◆ Ziel: Tausche in allen folgenden Einträgen „Instruction“ gegen „Command“ aus. Gib die Einträge sonst unverändert wieder.

◆ Zu verarbeitende Daten:
------------------------

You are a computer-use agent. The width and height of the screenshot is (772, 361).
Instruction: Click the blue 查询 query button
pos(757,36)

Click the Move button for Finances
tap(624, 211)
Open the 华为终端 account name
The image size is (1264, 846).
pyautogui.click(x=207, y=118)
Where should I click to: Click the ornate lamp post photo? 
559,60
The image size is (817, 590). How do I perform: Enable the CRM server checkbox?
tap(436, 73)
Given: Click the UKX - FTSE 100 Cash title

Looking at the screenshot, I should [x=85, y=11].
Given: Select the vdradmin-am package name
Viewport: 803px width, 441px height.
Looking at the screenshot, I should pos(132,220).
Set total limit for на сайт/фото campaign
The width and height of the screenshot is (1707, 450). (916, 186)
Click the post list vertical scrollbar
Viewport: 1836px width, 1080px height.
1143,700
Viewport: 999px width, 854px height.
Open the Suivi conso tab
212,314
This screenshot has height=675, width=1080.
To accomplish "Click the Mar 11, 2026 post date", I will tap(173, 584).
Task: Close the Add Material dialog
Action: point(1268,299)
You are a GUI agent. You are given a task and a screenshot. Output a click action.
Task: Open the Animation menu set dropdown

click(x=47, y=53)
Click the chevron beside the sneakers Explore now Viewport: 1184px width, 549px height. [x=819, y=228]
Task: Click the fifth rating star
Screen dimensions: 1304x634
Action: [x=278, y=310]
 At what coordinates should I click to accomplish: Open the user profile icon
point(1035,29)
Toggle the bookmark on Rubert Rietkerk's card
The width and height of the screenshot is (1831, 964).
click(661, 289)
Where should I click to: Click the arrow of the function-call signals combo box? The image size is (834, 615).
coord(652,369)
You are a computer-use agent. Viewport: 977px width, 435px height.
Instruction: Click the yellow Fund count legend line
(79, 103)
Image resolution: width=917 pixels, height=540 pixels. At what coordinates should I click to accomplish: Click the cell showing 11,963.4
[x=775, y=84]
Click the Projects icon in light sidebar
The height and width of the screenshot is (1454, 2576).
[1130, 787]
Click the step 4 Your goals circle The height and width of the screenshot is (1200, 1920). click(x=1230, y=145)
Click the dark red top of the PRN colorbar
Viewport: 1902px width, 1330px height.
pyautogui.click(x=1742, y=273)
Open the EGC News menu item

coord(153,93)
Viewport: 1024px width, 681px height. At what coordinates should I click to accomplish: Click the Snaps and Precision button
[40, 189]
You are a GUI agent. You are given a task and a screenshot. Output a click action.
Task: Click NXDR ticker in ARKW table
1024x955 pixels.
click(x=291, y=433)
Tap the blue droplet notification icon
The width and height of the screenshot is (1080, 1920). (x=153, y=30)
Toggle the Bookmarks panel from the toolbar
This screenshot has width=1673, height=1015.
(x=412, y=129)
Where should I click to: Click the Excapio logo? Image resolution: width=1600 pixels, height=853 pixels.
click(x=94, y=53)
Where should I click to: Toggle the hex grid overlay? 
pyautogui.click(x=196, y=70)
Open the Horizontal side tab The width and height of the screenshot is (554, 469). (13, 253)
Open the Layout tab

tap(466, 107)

------------------------

◆ Gelöste Aufgabe:
You are a computer-use agent. The width and height of the screenshot is (772, 361).
Command: Click the blue 查询 query button
pos(757,36)

Click the Move button for Finances
tap(624, 211)
Open the 华为终端 account name
The image size is (1264, 846).
pyautogui.click(x=207, y=118)
Where should I click to: Click the ornate lamp post photo? 
559,60
The image size is (817, 590). How do I perform: Enable the CRM server checkbox?
tap(436, 73)
Given: Click the UKX - FTSE 100 Cash title

Looking at the screenshot, I should [x=85, y=11].
Given: Select the vdradmin-am package name
Viewport: 803px width, 441px height.
Looking at the screenshot, I should pos(132,220).
Set total limit for на сайт/фото campaign
The width and height of the screenshot is (1707, 450). (916, 186)
Click the post list vertical scrollbar
Viewport: 1836px width, 1080px height.
1143,700
Viewport: 999px width, 854px height.
Open the Suivi conso tab
212,314
This screenshot has height=675, width=1080.
To accomplish "Click the Mar 11, 2026 post date", I will tap(173, 584).
Task: Close the Add Material dialog
Action: point(1268,299)
You are a GUI agent. You are given a task and a screenshot. Output a click action.
Task: Open the Animation menu set dropdown

click(x=47, y=53)
Click the chevron beside the sneakers Explore now Viewport: 1184px width, 549px height. [x=819, y=228]
Task: Click the fifth rating star
Screen dimensions: 1304x634
Action: [x=278, y=310]
 At what coordinates should I click to accomplish: Open the user profile icon
point(1035,29)
Toggle the bookmark on Rubert Rietkerk's card
The width and height of the screenshot is (1831, 964).
click(661, 289)
Where should I click to: Click the arrow of the function-call signals combo box? The image size is (834, 615).
coord(652,369)
You are a computer-use agent. Viewport: 977px width, 435px height.
Command: Click the yellow Fund count legend line
(79, 103)
Image resolution: width=917 pixels, height=540 pixels. At what coordinates should I click to accomplish: Click the cell showing 11,963.4
[x=775, y=84]
Click the Projects icon in light sidebar
The height and width of the screenshot is (1454, 2576).
[1130, 787]
Click the step 4 Your goals circle The height and width of the screenshot is (1200, 1920). click(x=1230, y=145)
Click the dark red top of the PRN colorbar
Viewport: 1902px width, 1330px height.
pyautogui.click(x=1742, y=273)
Open the EGC News menu item

coord(153,93)
Viewport: 1024px width, 681px height. At what coordinates should I click to accomplish: Click the Snaps and Precision button
[40, 189]
You are a GUI agent. You are given a task and a screenshot. Output a click action.
Task: Click NXDR ticker in ARKW table
1024x955 pixels.
click(x=291, y=433)
Tap the blue droplet notification icon
The width and height of the screenshot is (1080, 1920). (x=153, y=30)
Toggle the Bookmarks panel from the toolbar
This screenshot has width=1673, height=1015.
(x=412, y=129)
Where should I click to: Click the Excapio logo? Image resolution: width=1600 pixels, height=853 pixels.
click(x=94, y=53)
Where should I click to: Toggle the hex grid overlay? 
pyautogui.click(x=196, y=70)
Open the Horizontal side tab The width and height of the screenshot is (554, 469). (13, 253)
Open the Layout tab

tap(466, 107)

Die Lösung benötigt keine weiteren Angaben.